Statoil is rated by Forbes magazine as the 51st largest corporation in the world. Fortune magazine places it at 54th. Either way, it’s a major world heavyweight, one that was mistreated by Maine, harming both the state and the nation.
Statoil wanted to develop a $120 million pilot wind off the coast of Maine, considered a prime site. You might remember former Gov. Angus King saying the Maine was “the Saudi Arabia of wind.”
The Legislature set up a review process for offshore wind power, and Statoil’s project went through the regulatory proceeding successfully.
Gov. LePage was reputed to be cool to wind power, but warm to giving the University of Maine a second shot at displacing Statoil. To get the governor to sign an energy bill, the Legislature gave him what he wanted and reopened the process. Records later revealed the governor’s clear intent to kill Statoil in Maine.

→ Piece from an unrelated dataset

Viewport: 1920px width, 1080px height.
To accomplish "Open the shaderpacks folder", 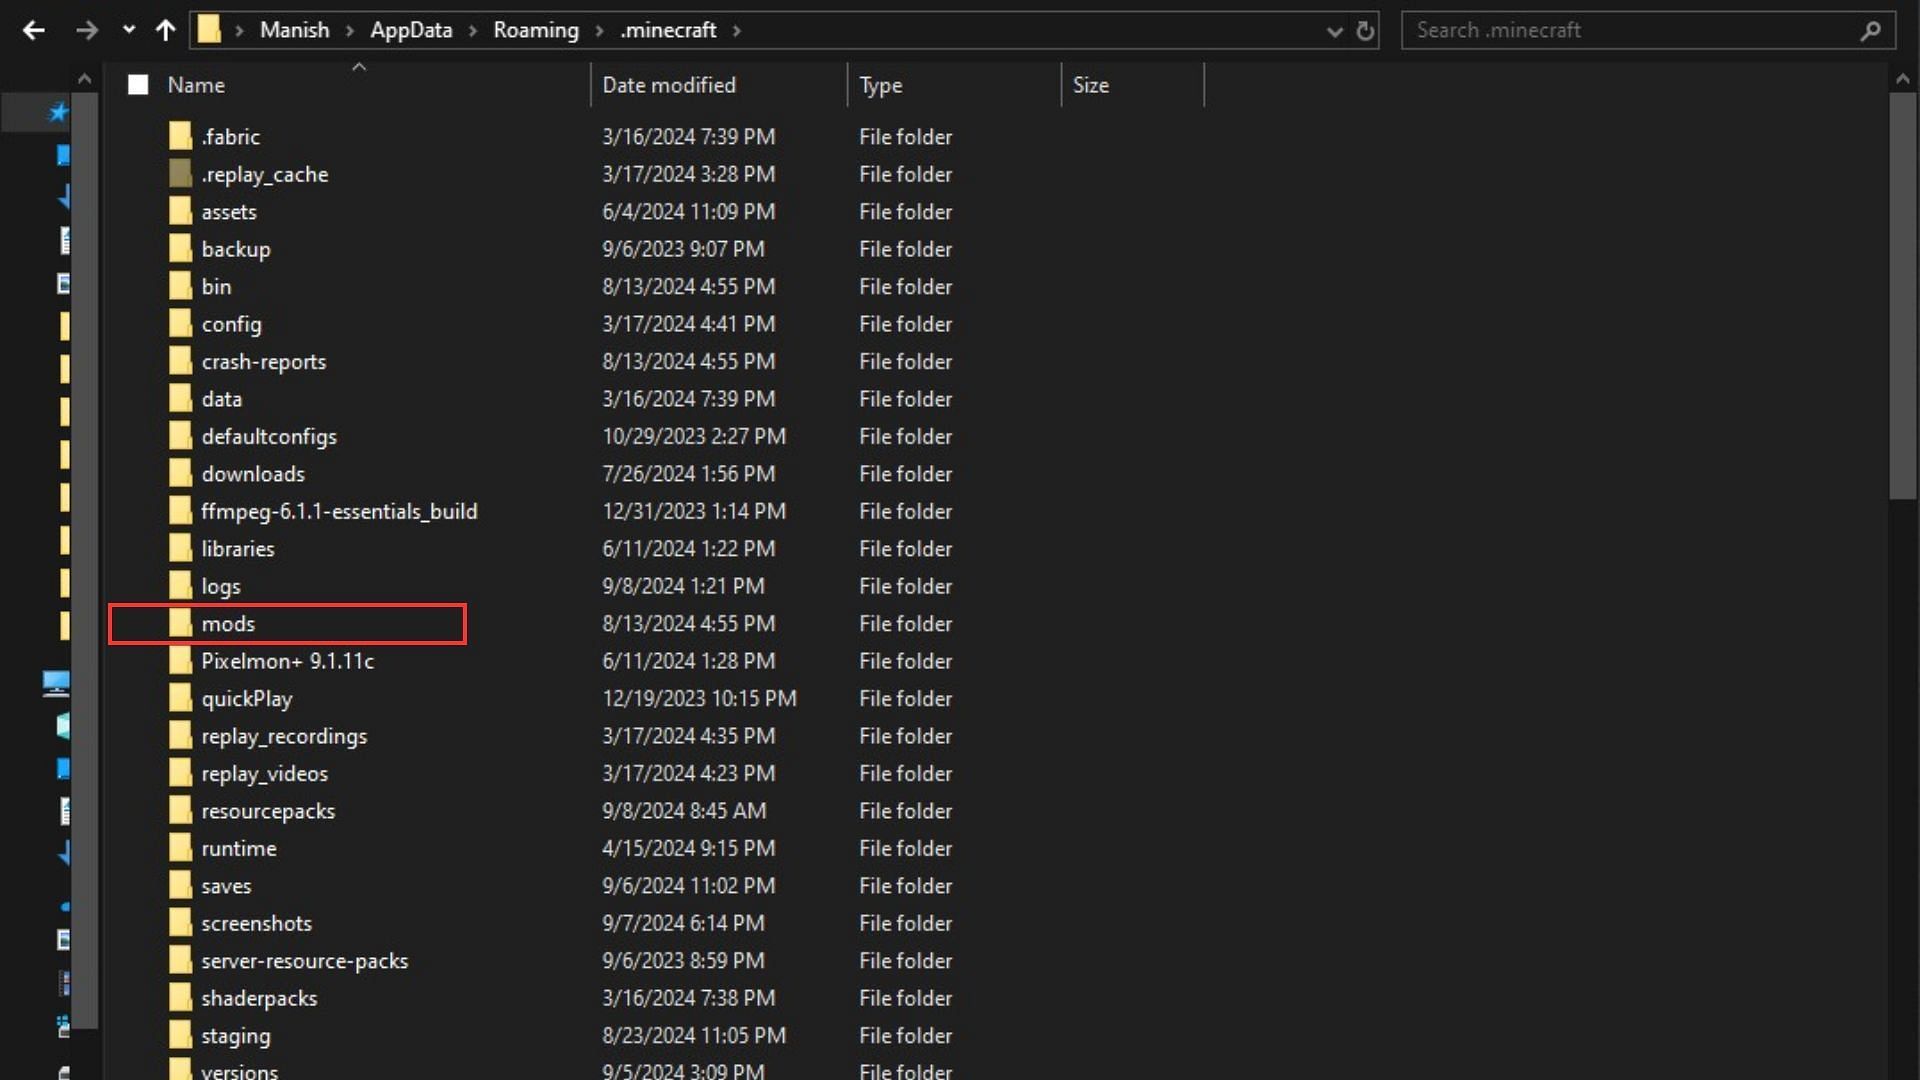I will (x=260, y=997).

When the news of Statoil’s big investment in England became known, the governor’s energy aide insulted everybody’s intelligence by saying that what the Norwegian company was doing there would not have worked in Maine. But that’s not what it proposed for Maine.
There’s been criticism about Maine’s lost energy opportunity. The University-related project failed to get the federal financial support essential to its development. The net result for Maine in terms of offshore wind power is next to nothing.
But the meaning is far worse than simply lost investment in wind power.
When Maine killed its approval, Statoil departed, saying “a lot of uncertainty” about Maine government discouraged it from operating in the state.
Maine needs outside investment, because small, local business alone, while important, is not saving the state economy. The ousting of Statoil sends a clear message to other major corporations to invest elsewhere. The Maine slogan “Open for Business” is obviously untrue.
Foreign investors are building manufacturing plants all over the United States. Maine, with an aging population and limited opportunities for young people, should be chasing outside investment, not getting the reputation of shunning it.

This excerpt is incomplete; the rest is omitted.